[Some records]
- - -

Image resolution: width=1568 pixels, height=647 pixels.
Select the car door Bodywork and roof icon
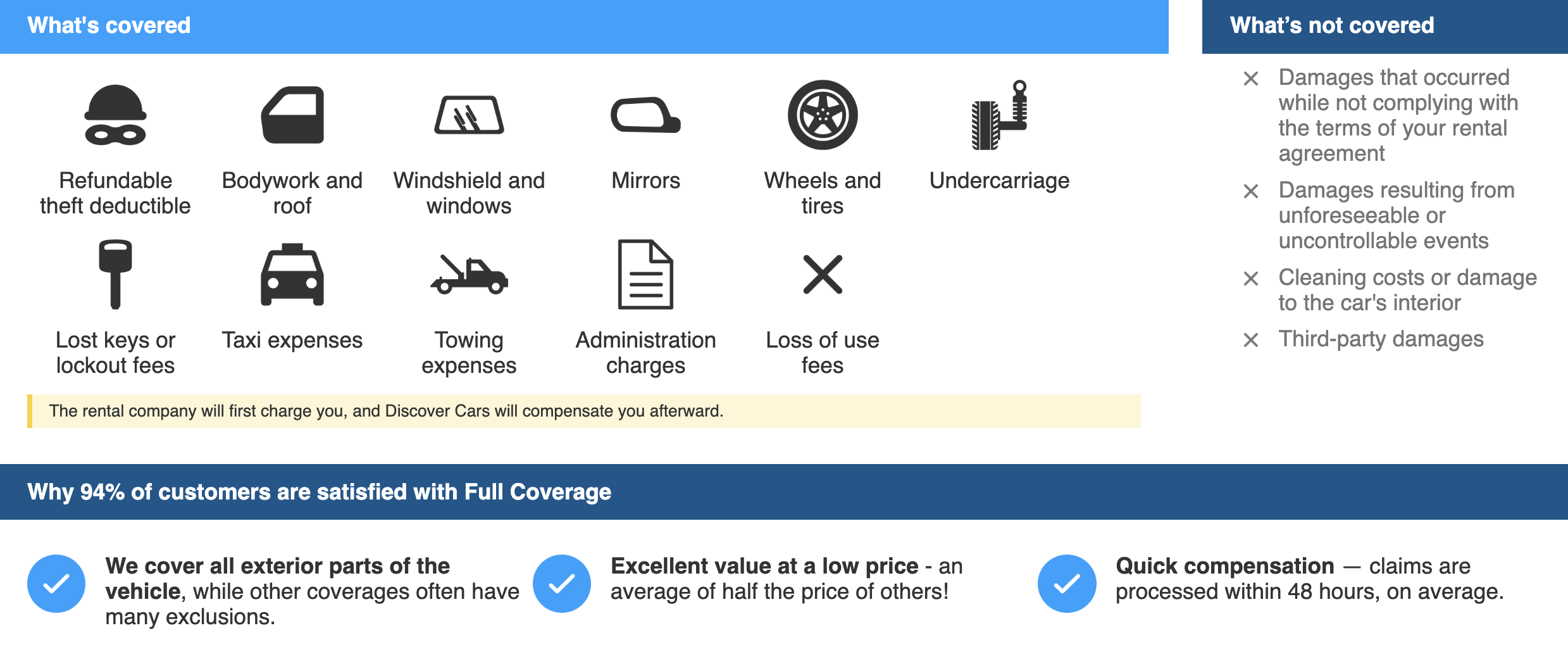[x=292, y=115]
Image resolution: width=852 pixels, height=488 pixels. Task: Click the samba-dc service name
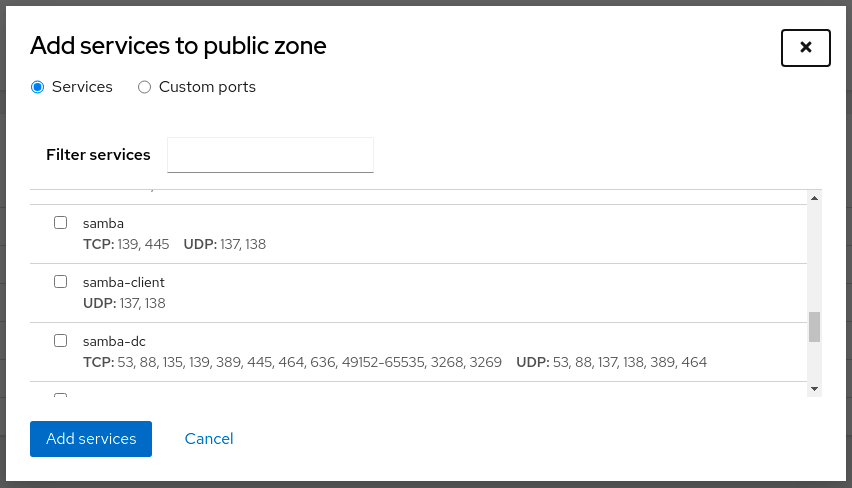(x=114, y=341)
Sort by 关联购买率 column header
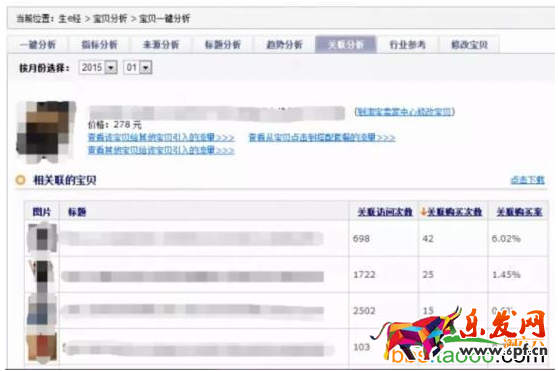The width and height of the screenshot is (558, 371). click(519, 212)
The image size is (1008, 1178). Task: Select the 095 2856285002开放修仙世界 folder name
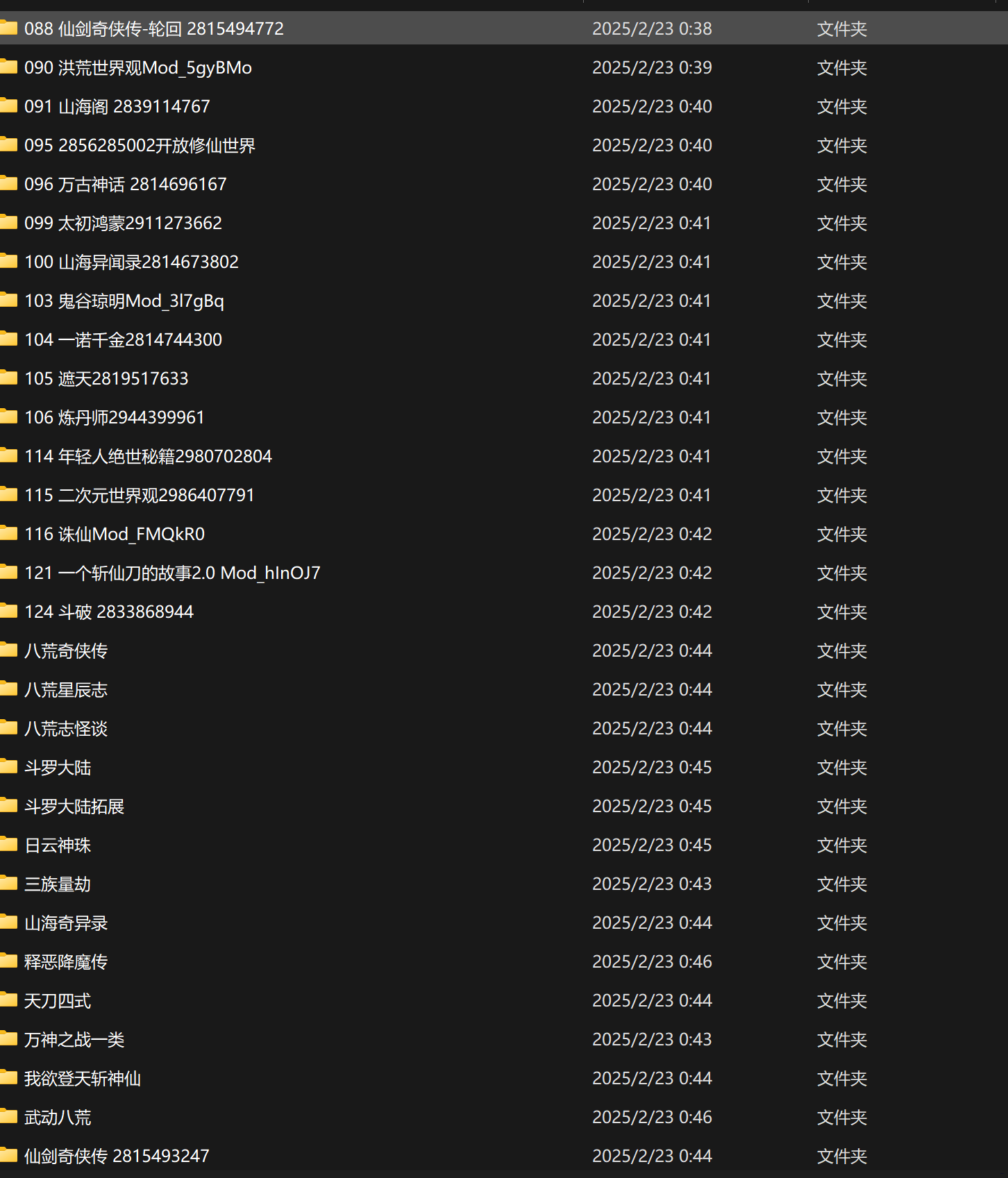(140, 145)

- - -

The request
Lay out the records above as a two-column CSV with the header text,answer and one row per record. Put each record's text and its answer in their own quoted field, replace line breaks with spaces, and leave out the pictures.

Task response
text,answer
"Image resolution: width=1568 pixels, height=647 pixels. Select the car door Bodywork and roof icon","[x=292, y=115]"
"Image resolution: width=852 pixels, height=488 pixels. Task: Click the samba-dc service name","(x=114, y=341)"
"Sort by 关联购买率 column header","The width and height of the screenshot is (558, 371). click(519, 212)"
"The image size is (1008, 1178). Task: Select the 095 2856285002开放修仙世界 folder name","(140, 145)"